The required output is the line that contains "Open a new tab with plus icon" through the last line of the data, retyped verbatim and with nothing added.

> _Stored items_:
= = =
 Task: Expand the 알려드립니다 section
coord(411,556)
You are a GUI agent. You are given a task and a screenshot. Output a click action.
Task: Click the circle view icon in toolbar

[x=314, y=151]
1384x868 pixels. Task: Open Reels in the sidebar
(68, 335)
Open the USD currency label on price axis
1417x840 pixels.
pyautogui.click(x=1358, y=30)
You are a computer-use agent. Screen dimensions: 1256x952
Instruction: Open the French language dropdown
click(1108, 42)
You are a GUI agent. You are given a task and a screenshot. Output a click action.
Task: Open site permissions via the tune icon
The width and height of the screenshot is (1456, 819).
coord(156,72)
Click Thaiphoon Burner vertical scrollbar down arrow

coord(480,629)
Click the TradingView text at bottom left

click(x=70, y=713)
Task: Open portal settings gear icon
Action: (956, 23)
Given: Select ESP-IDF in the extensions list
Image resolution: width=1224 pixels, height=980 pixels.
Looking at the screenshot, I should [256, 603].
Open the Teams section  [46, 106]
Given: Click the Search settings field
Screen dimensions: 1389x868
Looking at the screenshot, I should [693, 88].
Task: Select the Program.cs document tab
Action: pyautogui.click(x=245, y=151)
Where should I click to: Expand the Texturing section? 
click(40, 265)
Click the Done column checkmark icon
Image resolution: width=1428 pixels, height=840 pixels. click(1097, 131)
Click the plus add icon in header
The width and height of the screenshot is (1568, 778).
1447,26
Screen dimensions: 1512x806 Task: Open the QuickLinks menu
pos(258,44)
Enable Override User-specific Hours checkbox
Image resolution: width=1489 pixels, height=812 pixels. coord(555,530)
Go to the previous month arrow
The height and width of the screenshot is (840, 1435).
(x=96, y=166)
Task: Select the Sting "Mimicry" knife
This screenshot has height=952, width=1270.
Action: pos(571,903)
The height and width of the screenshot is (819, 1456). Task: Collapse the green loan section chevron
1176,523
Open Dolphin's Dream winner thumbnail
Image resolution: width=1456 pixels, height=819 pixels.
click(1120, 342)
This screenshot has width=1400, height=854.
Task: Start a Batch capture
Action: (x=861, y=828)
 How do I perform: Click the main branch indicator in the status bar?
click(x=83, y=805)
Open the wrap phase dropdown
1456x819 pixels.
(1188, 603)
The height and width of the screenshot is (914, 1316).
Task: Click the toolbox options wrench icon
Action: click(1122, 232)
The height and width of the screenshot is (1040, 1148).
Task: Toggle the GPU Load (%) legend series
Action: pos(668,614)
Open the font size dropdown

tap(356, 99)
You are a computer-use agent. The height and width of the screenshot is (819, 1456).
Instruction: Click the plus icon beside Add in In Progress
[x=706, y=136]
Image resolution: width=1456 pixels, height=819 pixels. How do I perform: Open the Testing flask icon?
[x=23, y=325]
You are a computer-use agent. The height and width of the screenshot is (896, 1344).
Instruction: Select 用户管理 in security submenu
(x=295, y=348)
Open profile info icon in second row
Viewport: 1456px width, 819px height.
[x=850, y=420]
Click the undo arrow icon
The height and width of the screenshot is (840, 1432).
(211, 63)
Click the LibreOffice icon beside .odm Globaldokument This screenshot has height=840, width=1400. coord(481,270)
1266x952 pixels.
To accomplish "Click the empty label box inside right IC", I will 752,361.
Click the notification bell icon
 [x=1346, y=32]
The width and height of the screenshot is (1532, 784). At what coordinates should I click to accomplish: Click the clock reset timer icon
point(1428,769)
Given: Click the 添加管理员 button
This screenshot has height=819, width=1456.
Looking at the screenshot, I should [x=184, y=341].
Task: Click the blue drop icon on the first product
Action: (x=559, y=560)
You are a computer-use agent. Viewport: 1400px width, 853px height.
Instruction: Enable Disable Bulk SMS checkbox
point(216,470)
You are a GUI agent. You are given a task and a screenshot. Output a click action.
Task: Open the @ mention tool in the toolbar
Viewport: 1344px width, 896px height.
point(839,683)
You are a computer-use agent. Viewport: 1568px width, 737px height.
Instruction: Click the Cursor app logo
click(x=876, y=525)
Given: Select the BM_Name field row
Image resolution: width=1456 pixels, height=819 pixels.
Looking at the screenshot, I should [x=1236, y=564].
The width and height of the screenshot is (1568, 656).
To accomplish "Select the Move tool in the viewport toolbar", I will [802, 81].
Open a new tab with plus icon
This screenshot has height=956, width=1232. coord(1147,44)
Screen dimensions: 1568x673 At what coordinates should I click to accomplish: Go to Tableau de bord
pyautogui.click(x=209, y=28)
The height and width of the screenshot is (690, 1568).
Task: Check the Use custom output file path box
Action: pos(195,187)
= = =
> _RESPONSE BOX_:
Open a new tab with plus icon
This screenshot has height=956, width=1232. coord(1147,44)
Screen dimensions: 1568x673 At what coordinates should I click to accomplish: Go to Tableau de bord
pyautogui.click(x=209, y=28)
The height and width of the screenshot is (690, 1568).
Task: Check the Use custom output file path box
Action: pos(195,187)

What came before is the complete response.